Incense burner made of brass inlaid with silver and black paste with slight traces of gilding. Spherical in shape, it is composed of two half-spheres pierced with small holes that are connected by a hinge and attached to each other by a hook; decorated with interlacing scrolls with small leaves in reserves in the form of fleurons or two-pointed circles.
Probably north-west Iran or south-east Anatolia, workshop of Zayn ad-Din 'Umar, late 15th/early 16th century Diameter: 9 cm
(hinge and closure fitted previously but not original, missing the inner metal structure that allowed the stability of the stove)
Book consulted: Expositions Paris-New York 2006/2007, Venise et l'Orient 828-1797, Institut du Monde Arabe - Metropolitan Museum of Art, cat. pp 212-225.
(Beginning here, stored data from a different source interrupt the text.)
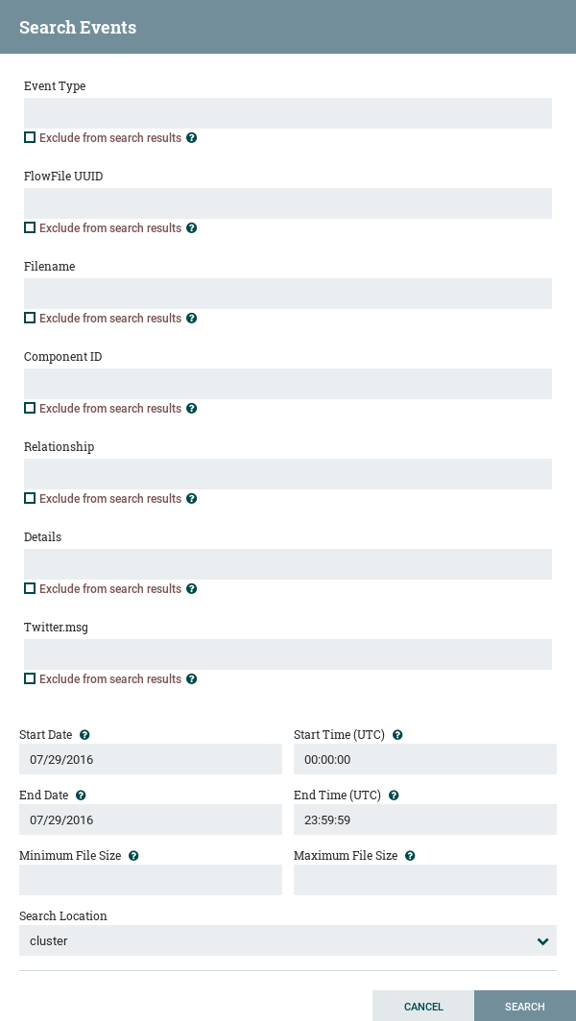Click Minimum File Size help icon
Screen dimensions: 576x1021
[x=133, y=856]
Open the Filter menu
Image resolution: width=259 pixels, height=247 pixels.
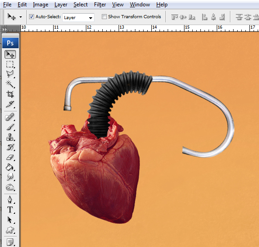pos(100,5)

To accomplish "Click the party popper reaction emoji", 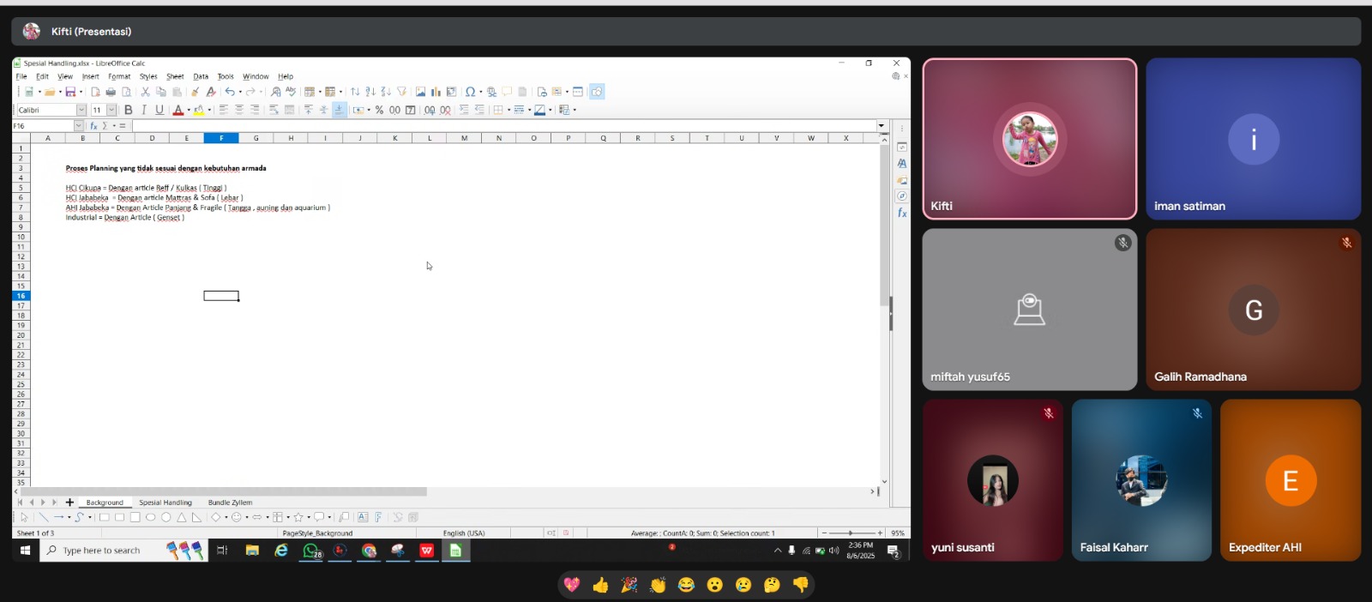I will (629, 585).
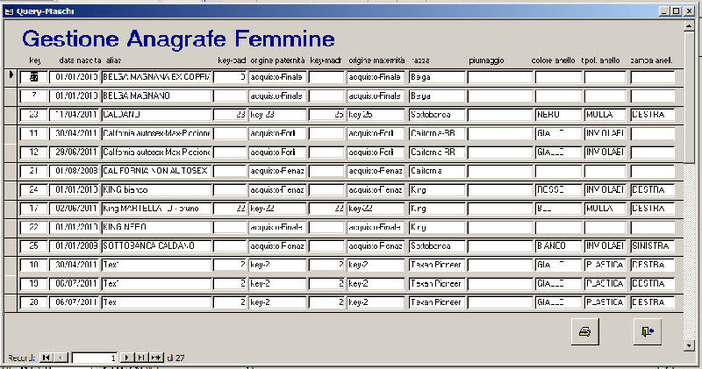The width and height of the screenshot is (702, 369).
Task: Jump to the last record
Action: click(x=140, y=358)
This incense burner is one of those inlaid metal objects - basin, bucket, box, candlestick, tray - that are misnamed _x001f_véneto-Saracenic_x001f_ and whose decoration is made up of knots and fine scrolls covering the entire surface. The Europeans of the late Middle Ages were attracted by these highly refined objects of Islamic art, which were thus imported into the West via Venice and other ports on the Mediterranean coast. Although they came from Mamluk Syria or Egypt, they were probably made in northwestern Iran or southeastern Anatolia. The inlay work on this incense burner is in the manner of the master craftsman Zayn ad-Din 'Umar, who left his signature on several pieces, including a lidded box acquired by the Medici family, now in the Bargello collections (inv.
317B, fig.).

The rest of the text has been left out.